Check your checklist: the danger of over- and underestimating the quality of economic evaluations. PharmacoEconomics – Open [PubMed] Published 24th January 2019
This paper outlines the problems associated with misusing methodological and reporting checklists. The author argues that the current number of checklists available in the context of economic evaluation and HTA (13, apparently) is ‘overwhelming’. Three key issues are discussed. First, researchers choose the wrong checklist. A previous review found that the Drummond, CHEC, and Philips checklists were regularly used in the wrong context. Second, checklists can be overinterpreted, resulting in incorrect conclusions. A complete checklist does not mean that a study is perfect, and different features are of varying importance in different studies. Third, checklists are misused, with researchers deciding which items are or aren’t relevant to their study, without guidance.
The author suggests that more guidance is needed and that a checklist for selecting the correct checklist could be the way to go. The issue of updating checklists over time – and who ought to be responsible for this – is also raised.
In general, the tendency seems to be to broaden the scope of general checklists and to develop new checklists for specific methodologies, requiring the application of multiple checklists. As methods develop, they become increasingly specialised and heterogeneous.
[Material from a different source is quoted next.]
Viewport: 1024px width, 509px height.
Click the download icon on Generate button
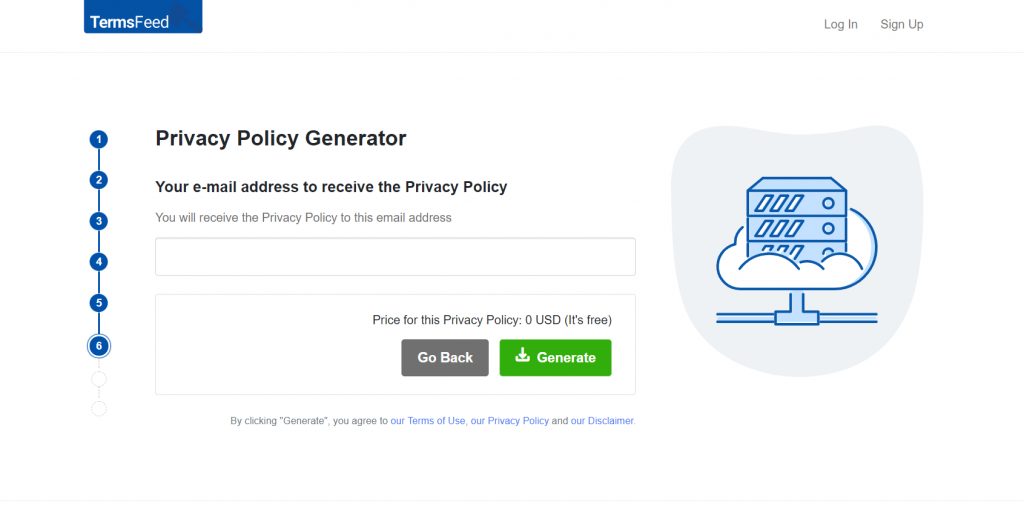click(x=522, y=355)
I think there’s little hope for checklists in this context unless they’re pared down and used as a reminder of the more complex guidance that’s needed to specify suitable methods and achieve adequate reporting. ‘Check your checklist’ is a useful refrain, though I reckon ‘chuck your checklist’ can sometimes be a better strategy.
A systematic review of dimensions evaluating patient experience in chronic illness. Health and Quality of Life Outcomes [PubMed] Published 21st January 2019
Back to PROMs and PRE(xperience)Ms. This study sets out to understand what it is that patient-reported measures are being used to capture in the context of chronic illness. The authors conducted a systematic review, screening 2,375 articles and ultimately including 107 articles that investigated the measurement properties of chronic (physical) illness PROMs and PREMs.
29 questionnaires were about (health-related) quality of life, 19 about functional status or symptoms, 20 on feelings and attitudes about illness, 19 assessing attitudes towards health care, and 20 on patient experience. The authors provide some nice radar charts showing the percentage of questionnaires that included each of 12 dimensions: i) physical, ii) functional, iii) social, iv) psychological, v) illness perceptions, vi) behaviours and coping, vii) effects of treatment, viii) expectations and satisfaction, ix) experience of health care, x) beliefs and adherence to treatment, xi) involvement in health care, and xii) patient’s knowledge.
The study supports the idea that a patient’s lived experience of illness and treatment, and adaptation to that, has been judged to be important in addition to quality of life indicators. The authors recommend that no measure should try to capture everything because there are simply too many concepts that could be included. Rather, researchers should specify the domains of interest and clearly define them for instrument development.